|Rodriguez, Lorena -|
|Martinez, Beatriz -|
|Zhou, Yuan -|
|Rodriguez, Ana -|
|Garcia, Pilar -|
Submitted to: BioMed Central Biology
Publication Type: Peer Reviewed Journal
Publication Acceptance Date: June 20, 2011
Publication Date: March 20, 2011
Citation: Rodriguez, L., Martinez, B., Zhou, Y., Rodriguez, A., Donovan, D.M., Garcia, P. 2011. Lytic activity of the virion-associated peptidoglycan hydrolase HydH5 of staphylococcus aureus bacteriophage vB_SauS-phiIPLA88. BioMed Central Biology. 11:138-145. Interpretive Summary: Problem-- Staphylococcus aureus is a notorious mastitis pathogen for which conventional antibiotics are less than 50% effective. There is a need for new antimicrobials for Staphylococcus aureus. Phage lysins are strong candidate antimicrobials due to their near-species specificity and thus reduced risk of resistance development, compared to broad range antibiotics. Accomplishment -- A novel phage lytic protein HydH5 was isolated and shown to have antimicrobial properties towards mastitis causing S. aureus. Contribution of Accomplishment to Solving the Problem—Identification and antimicrobial characterization of novel staphylolytic enzymes is the first step toward commercialization. This enzyme is unusually thermostable, suggesting that it might have other applications in food safety e.g. active following pasteurization procedures.

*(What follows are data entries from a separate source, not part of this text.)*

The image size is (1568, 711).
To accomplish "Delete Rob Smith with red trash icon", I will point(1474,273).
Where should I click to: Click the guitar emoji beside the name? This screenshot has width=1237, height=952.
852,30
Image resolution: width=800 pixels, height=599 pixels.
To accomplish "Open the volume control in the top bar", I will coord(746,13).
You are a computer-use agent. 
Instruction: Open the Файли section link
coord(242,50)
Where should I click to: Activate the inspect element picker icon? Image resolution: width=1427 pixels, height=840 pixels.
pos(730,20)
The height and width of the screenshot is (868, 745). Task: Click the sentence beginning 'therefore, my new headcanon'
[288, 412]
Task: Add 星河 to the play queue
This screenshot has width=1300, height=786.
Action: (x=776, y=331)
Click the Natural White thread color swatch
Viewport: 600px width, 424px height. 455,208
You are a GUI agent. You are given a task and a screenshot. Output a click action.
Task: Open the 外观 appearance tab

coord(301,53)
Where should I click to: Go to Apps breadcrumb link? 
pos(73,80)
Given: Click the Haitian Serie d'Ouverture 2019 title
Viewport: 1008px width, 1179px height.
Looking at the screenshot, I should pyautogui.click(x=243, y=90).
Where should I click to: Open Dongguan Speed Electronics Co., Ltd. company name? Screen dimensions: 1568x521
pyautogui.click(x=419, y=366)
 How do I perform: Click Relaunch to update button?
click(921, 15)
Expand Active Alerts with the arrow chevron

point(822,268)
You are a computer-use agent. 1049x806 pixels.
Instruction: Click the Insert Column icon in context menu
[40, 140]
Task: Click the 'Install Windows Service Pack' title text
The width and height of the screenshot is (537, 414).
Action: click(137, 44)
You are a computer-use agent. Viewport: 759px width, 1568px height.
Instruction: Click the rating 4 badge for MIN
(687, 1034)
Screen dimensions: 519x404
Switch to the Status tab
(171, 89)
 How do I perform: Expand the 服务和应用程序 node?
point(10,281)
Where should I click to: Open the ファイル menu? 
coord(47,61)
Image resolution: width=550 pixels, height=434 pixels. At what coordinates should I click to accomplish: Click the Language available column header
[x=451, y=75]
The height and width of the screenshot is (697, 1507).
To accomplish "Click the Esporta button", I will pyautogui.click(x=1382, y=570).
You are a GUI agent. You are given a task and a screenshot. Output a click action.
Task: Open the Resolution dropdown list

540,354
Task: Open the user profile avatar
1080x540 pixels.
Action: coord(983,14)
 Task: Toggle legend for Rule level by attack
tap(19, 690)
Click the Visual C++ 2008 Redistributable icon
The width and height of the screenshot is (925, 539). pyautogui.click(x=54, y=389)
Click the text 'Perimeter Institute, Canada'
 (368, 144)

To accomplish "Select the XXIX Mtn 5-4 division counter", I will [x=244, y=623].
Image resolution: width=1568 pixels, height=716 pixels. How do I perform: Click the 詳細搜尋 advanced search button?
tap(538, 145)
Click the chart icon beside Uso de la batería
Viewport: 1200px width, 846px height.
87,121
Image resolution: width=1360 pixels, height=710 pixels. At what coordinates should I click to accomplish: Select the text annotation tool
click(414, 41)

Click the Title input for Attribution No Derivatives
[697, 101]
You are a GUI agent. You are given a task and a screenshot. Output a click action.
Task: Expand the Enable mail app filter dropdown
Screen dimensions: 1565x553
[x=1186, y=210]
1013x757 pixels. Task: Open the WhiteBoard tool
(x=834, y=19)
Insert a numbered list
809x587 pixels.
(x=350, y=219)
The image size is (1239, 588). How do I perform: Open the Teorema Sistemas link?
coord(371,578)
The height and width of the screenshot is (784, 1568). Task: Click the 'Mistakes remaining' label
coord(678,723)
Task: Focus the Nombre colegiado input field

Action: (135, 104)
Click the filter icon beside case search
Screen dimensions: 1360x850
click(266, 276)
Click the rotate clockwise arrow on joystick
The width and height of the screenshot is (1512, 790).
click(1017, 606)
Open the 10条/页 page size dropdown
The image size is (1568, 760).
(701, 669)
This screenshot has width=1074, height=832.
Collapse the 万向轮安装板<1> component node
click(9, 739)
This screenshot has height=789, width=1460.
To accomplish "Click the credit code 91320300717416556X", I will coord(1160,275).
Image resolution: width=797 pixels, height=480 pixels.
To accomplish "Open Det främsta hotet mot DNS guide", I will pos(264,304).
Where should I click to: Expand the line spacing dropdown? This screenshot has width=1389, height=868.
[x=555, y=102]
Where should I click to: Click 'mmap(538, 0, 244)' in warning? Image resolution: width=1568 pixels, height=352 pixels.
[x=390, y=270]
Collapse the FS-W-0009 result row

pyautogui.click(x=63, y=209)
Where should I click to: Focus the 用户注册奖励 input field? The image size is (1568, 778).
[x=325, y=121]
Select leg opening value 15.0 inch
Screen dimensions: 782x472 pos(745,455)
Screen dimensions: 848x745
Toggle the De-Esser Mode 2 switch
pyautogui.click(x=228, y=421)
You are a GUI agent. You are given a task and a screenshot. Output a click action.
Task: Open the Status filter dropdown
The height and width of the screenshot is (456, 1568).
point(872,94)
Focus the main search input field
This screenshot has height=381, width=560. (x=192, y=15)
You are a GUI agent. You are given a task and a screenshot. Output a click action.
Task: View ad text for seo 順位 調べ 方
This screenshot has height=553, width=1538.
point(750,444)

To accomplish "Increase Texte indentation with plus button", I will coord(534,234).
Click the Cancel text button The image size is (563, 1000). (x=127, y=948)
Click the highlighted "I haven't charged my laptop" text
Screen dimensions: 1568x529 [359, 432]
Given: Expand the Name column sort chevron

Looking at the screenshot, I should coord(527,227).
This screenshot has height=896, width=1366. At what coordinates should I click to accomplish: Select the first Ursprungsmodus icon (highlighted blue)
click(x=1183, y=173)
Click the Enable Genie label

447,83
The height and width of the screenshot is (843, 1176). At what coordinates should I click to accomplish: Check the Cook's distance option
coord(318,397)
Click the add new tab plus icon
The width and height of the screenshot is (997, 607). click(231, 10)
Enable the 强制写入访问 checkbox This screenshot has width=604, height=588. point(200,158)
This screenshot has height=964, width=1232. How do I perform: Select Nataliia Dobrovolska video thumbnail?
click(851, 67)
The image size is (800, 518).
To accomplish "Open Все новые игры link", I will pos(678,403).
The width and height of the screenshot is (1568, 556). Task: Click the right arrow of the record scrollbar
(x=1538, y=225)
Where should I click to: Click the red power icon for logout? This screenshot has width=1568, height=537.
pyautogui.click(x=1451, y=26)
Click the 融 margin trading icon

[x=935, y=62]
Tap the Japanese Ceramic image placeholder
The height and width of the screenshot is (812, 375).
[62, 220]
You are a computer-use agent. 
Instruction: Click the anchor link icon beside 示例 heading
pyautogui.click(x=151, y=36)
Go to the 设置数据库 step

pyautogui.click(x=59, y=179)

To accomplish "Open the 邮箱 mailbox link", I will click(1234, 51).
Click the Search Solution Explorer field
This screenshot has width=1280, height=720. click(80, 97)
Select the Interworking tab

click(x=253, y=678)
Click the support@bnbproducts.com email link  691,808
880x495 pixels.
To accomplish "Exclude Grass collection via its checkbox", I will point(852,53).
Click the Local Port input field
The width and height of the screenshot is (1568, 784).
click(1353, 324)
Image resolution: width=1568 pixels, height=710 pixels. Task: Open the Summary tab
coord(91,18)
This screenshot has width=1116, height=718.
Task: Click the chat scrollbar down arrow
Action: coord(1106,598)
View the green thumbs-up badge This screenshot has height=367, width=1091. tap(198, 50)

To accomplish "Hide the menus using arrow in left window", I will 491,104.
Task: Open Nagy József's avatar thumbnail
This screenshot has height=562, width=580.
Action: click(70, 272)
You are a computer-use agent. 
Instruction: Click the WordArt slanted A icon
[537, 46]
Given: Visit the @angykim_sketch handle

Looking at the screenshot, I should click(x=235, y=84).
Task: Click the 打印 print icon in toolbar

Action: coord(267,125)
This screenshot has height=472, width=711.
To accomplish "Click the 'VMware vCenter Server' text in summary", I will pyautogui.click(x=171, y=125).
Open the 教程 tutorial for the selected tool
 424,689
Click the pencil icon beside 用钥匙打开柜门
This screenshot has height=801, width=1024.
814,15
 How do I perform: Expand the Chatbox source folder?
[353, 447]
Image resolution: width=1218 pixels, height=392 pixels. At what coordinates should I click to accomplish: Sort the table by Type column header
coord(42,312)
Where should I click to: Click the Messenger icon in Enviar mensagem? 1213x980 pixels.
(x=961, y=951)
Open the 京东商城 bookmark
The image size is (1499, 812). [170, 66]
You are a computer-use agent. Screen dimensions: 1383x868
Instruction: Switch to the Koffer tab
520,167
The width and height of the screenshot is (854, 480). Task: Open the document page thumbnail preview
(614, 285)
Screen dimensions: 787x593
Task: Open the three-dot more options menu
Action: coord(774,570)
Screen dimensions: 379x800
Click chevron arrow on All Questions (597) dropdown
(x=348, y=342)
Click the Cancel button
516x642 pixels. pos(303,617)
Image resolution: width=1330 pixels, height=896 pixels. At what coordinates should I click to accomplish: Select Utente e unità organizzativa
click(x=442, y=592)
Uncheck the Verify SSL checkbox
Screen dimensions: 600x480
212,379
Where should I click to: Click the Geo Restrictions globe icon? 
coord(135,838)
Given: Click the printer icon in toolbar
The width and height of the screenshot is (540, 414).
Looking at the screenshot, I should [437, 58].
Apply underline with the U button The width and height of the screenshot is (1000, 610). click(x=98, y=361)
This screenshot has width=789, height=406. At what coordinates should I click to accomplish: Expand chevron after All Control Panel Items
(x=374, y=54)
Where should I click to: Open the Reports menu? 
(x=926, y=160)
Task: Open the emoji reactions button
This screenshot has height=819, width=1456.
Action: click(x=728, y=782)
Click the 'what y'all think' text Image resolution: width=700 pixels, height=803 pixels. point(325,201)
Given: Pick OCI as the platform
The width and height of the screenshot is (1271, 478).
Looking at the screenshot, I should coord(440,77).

Technical Abstract: Staphylococcus aureus bacteriophage vB_SauS-phiIPLA88 (phiIPLA88) contains a virion-associated muralytic enzyme (HydH5) encoded by orf58, which is located in the morphogenetic module. Comparative bioinformatic analysis revealed that HydH5 significantly resembled other peptidoglycan hydrolases encoded by staphylococcal phages. The protein consists of 634 amino acid residues. Two putative lytic domains were identified: an N-terminal CHAP (cysteine, histidine-dependent amidohydrolase/peptidase) domain (135 amino acid residues) , and a C-terminal LYZ2 (lysozyme subfamily 2) domain (147 amino acid residues) . Predicted three-dimensional structure of HydH5 confirmed these domains and provided the basis for deletion analysis. The complete HydH5 protein and truncated proteins containing only each catalytic domain were overproduced in E. coli and purified from inclusion bodies by subsequent refolding. Truncated and full-length HydH5 proteins were all able to bind and lyse S. aureus Sa9 cells as shown by binding assays, zymogram analyses and viability tests. HydH5 demonstrated high antibiotic activity against early exponential cells, at 45ºC and in the absence of divalent cations (Ca2+, Mg2+, Mn2+). Thermostability assays showed that HydH5 retained 72% of its activity after 5 min at 100°C. Based on these results, this protein is proposed as a potential new antimicrobial against S. aureus.